What you are asked to do –
Taking the entries below, transcribe only the lines starting with the one with "Given: Open Package Manager from right pane" and going on through the one with "Open the Control", exactly as written, without the pictures.

Supplied data –
• • • • •

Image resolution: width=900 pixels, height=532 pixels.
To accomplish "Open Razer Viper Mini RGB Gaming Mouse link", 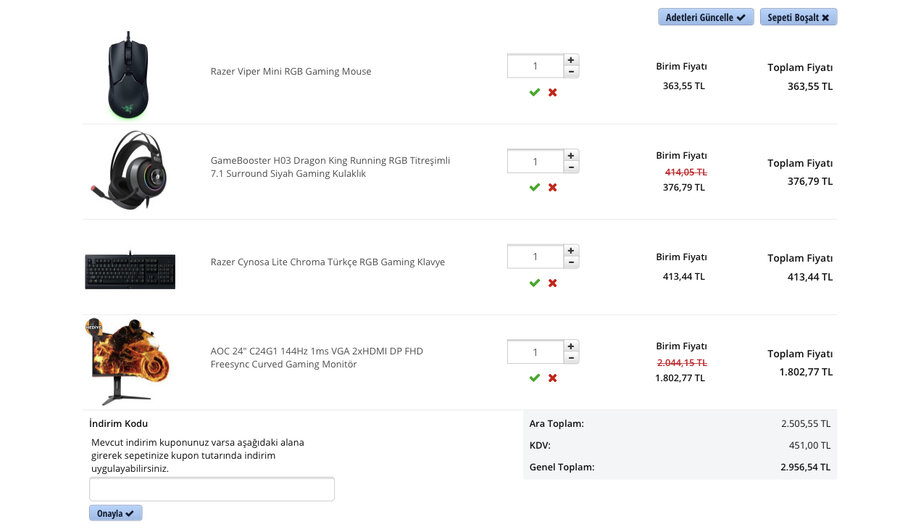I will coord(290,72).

• • • • •

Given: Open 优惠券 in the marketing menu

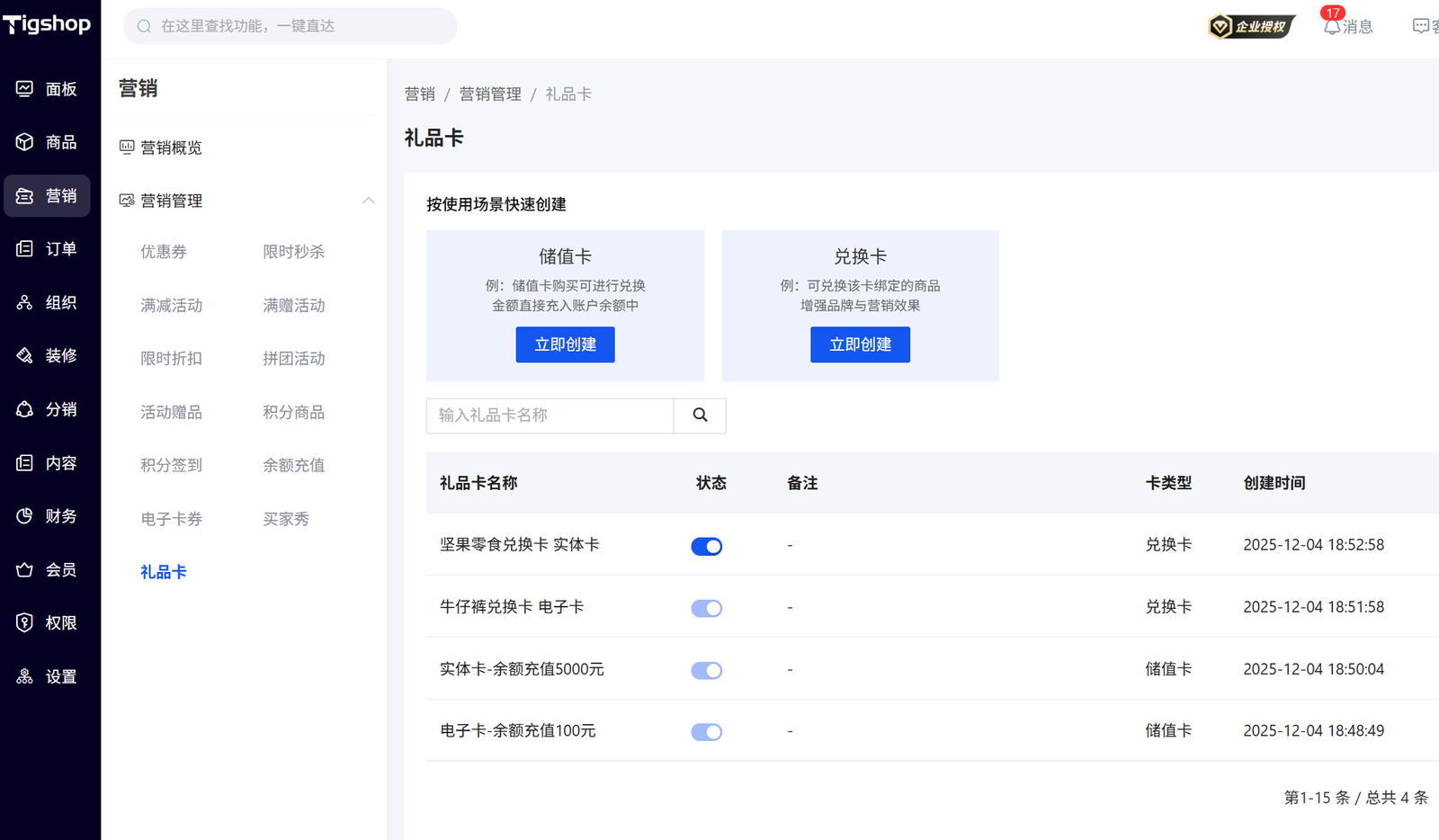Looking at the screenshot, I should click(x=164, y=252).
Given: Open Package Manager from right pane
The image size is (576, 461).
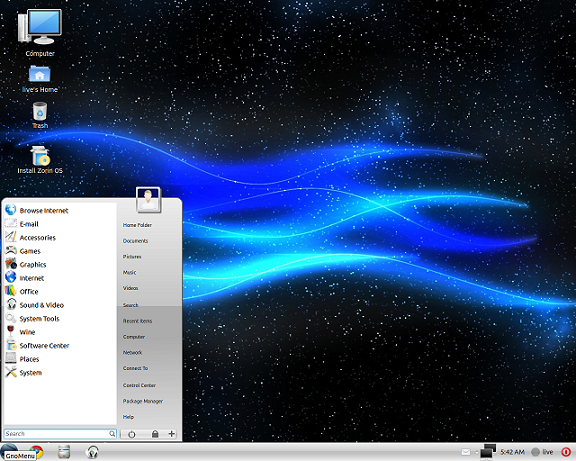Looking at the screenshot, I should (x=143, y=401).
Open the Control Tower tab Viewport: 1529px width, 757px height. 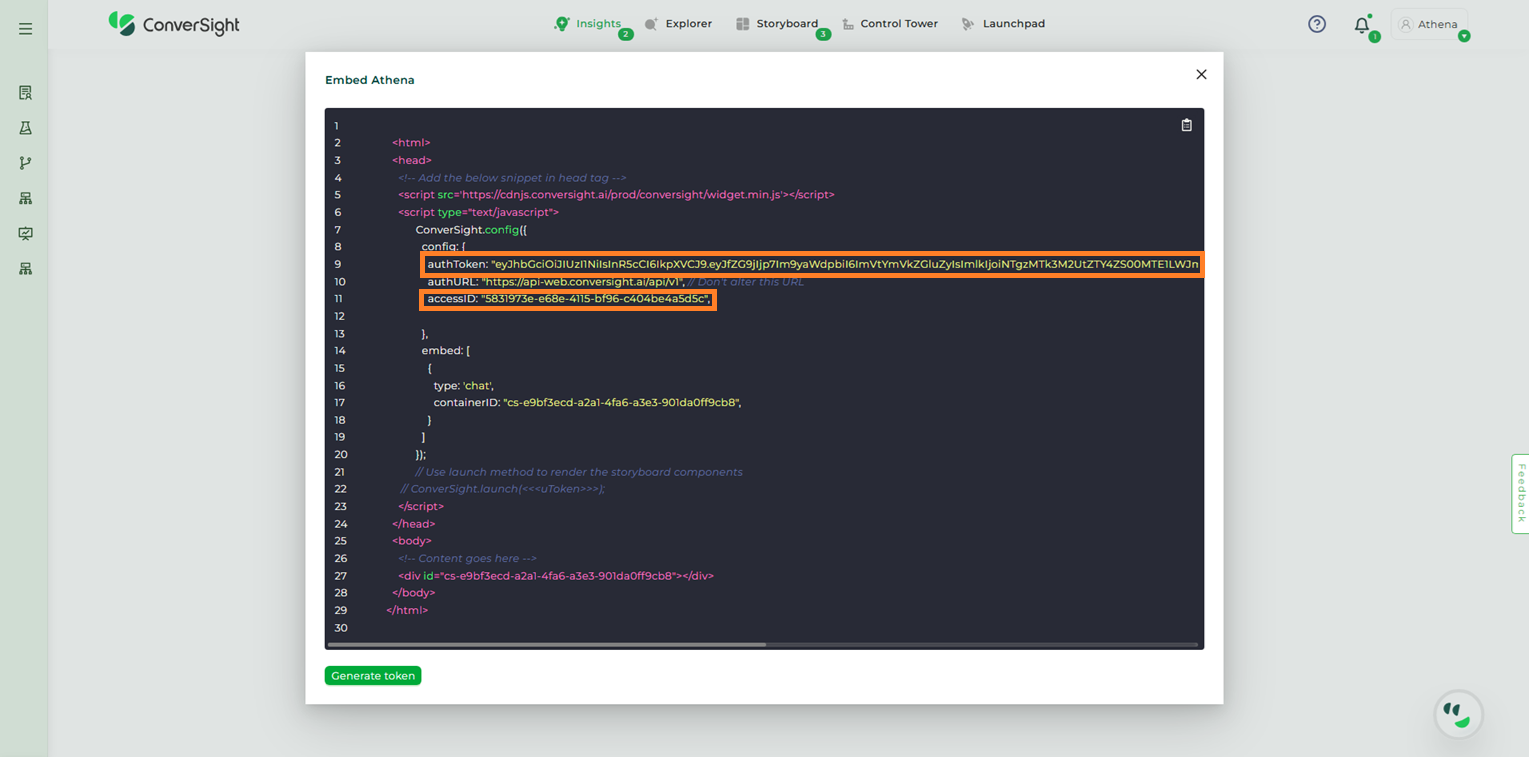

• • • • •

Your solution –
Given: Open Package Manager from right pane
The image size is (576, 461).
Looking at the screenshot, I should (x=143, y=401).
Open the Control Tower tab Viewport: 1529px width, 757px height. 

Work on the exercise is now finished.